Tuesday, March 1, 2016

Super

If we treated every day as everybody's birthday, I'm not sure when I'd have discovered poet Richard Wilbur's resolve to "jell things into an experience that will be a poem.” What a smart way to think of writing, jelling... a good reminder that experience isn't plug-and-play, isn't self-revealing, but must be opened and sorted and interpreted by the writer. That's the point of doing it, or a point.

Concision might be another. I have to be terse in class today, since it's a reporting day and we have many reports to hear. I hope they'll be terse too.

In CoPhi the spotlight's on Montaigne and Descartes. I never mention one without the other, the doubtful essayist and the indubitable rationalist. They're two ends of the see-saw. A rounded view of life requires both attitudes, but if sides must be taken I'll take Montaigne's. He just had a birthday on Sunday, he's widely credited (or by students cursed) as "creator of the personal essay, in which he used self-portrayal as a mirror of humanity in general. Writers up to the present time have imitated his informal, conversational style. He said, 'The highest of wisdom is continual cheerfulness: such a state, like the region above the moon, is always clear and serene.'" If Descartes is the seated meditating thinker, Montaigne is the perambulating puncturer of pretension. On the highest throne, he said, or in the loftiest philosopher's armchair, you're still on your ass.

In Atheism we're up to Alain de Botton's "Pessimism" and  "Perspective" chapters. The former annoys me, especially when it takes comfort in the trials of Job. The latter eventually inspires, when it encourages our gaze to the heavens as a source of secular spirit. But it would have been good of him to acknowledge, after claiming that most astrophysicists have a tin ear when it comes to questions of the spirit, to mention Sagan's and Tyson's "Cosmos."

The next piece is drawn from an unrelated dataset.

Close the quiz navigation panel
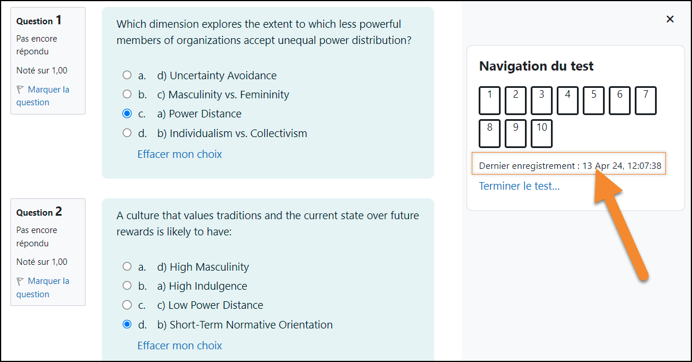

In Bioethics, Michael Sandel's "Mastery and Gift" chapter wonders if it's better to change our nature to fit the world or vice versa. Actually he doesn't wonder about that, his position is conservative. But we can wonder.

Also, I'm happy to report my selection of texts for next Fall's returning Environmental Ethics course: This Changes Everything: Capitalism vs. The Climate by Naomi Klein, and Atmosphere of Hope: Searching for Solutions to the Climate Crisis by Tim Flannery. In a word, they - like me - are optimistic melioristic. Pessimism is an unaffordable luxury, these days.

Finally, in the spirit of meliorism on this Super Tuesday, I'm encouraging everyone to vote - after they check out cousin John Oliver's perspective. Let's #MakeDonaldDrumpfAgain, America!